« on: March 13, 2010, 05:15:08 pm »
I don't know if this is a problem which also exists in paired parenting but is simply more manageable, if perhaps it simply seems to be linked to single parenting due to greater pressures of time management and general upkeep, but something I have noticed as a single parent is that people want to give me their garbage. In fact, they press it on me, or even introduce it to my house without asking.
I am talking about the cheap, the tacky, the cast-off kitchenware and decor and toys, the thrifty toys made out of cardboard and plastic, the used stuffed animals.
Yes, used stuffed animals. Yes, it as as gross as it sounds. No, we don't want them. Like nearly all children of this era, we have stuffed animals coming out of our ears, and we don't want any more germ-ridden plush disease reservoirs. Sure, if you bring them over and proffer them in front of my children, THEY will think they want them. But they don't. You know why? Because as soon as they aren't looking I will take them to Goodwill and my kids will NEVER NOTICE.
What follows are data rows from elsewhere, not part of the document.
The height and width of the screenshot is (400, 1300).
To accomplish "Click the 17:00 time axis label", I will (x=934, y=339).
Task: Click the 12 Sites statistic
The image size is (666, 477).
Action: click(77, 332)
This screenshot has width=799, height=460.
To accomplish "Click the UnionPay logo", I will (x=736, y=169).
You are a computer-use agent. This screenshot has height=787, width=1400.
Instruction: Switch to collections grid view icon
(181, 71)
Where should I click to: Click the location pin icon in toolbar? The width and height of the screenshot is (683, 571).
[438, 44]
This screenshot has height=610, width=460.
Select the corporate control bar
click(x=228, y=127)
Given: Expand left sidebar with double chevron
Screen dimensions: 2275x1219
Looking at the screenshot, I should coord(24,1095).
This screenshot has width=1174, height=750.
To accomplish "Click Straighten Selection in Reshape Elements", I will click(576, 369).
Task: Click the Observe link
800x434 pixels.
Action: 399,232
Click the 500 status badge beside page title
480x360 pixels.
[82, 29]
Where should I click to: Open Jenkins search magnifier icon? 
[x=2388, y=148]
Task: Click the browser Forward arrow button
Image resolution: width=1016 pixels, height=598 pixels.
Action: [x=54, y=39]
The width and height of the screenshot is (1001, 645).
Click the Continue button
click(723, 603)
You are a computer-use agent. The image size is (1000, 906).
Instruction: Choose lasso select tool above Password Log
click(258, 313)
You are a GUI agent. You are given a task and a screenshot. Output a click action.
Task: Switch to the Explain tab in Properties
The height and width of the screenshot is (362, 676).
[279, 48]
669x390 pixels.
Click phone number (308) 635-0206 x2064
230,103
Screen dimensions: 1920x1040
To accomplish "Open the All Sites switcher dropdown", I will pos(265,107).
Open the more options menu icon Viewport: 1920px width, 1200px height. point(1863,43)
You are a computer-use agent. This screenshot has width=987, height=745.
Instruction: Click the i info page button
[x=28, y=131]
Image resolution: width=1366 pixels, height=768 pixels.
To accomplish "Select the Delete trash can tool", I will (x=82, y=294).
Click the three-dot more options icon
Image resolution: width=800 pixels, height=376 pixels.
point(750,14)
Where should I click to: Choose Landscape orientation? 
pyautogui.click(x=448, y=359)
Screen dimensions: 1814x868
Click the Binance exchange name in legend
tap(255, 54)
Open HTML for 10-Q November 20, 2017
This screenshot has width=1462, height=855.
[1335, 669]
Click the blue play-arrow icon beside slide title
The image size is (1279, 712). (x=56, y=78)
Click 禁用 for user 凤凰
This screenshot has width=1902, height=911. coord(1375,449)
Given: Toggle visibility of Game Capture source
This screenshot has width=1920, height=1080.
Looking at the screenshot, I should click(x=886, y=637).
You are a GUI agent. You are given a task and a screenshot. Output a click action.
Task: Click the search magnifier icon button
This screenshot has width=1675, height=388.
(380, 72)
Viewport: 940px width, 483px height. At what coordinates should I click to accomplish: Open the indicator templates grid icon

Then there is the ticky-tacky, the crap toys. Listen. Just because I am a single mom, it does not mean my kids will appreciate every piece of crap you harvested from the bottom of your kids's closet. Be honest; there is a reason you're getting rid of it, and we don't want it crapping up our house any more than you do. All it will do is get shoved under the chest-of-drawers to act as a dog-hair collector until I do a full-scale purge and send that junk to the landfill.
Which I wish I could do with the dog as well. (Speaking of which, no, we don't want any more pets! If you offer my kids a gerbil I will STAB YOU IN THE EYE.)
There are also the "look kids, you can be thrifty and make toys out of garbage!" toys. Listen; just don't do that. It's not thrifty, it's GARBAGE. Do NOT bring it to my house. We're not living in the Great Depression in a boxcar by the side of the highway. We have toys and art supplies and library cards and the Internet. Please, please do not bring your garbage to my house and show my kids how to make garbage toys out of it.
Lastly, the household stuff you want to give to me. No. Please. I realize you think it is an act of charity, but my kitchen has everything I could possibly want it to have and I don't want your old casserole dishes or the freak appliance your aunt sent you or that set of nesting bowls. If I take those, I'll have to get rid of something I bought for myself on purpose because I liked it, and what's far more likely is that I'll politely accept your crap that you don't want and take it to Goodwill later. Along with a bunch of crap that I need to get rid of but am, if you will please notice, not pawning off on you.
I don't need any more lamps, doilies, throw pillows, endtables, or other miscellaneous things you found by the side of the road and thought I could use. I am not fresh out of college with an empty apartment; I've been a homeowner for 12 years, and I have WAY more stuff than I need or want. If you leave that endtable on my front porch without asking I am going to clean out my basement and leave everything on your porch, OK? Including all the crap my ex-husband left here because he couldn't be bothered to move it. I think there's an endtable down there.
I realize that it is a nice things friends do for each other, to offer their friends first crack at whatever stuff you're getting rid of. I appreciate the offer on that level, and yeah, sometimes it's going to so happen that my spatula broke and I need a new one just when you're clearing out your kitchen drawers. So, thank you.
Just please don't assume I want anything, and accept "no thanks" for an answer, because I'm not being proud or polite, it's just that if you don't want that box of crap, odds are I don't either.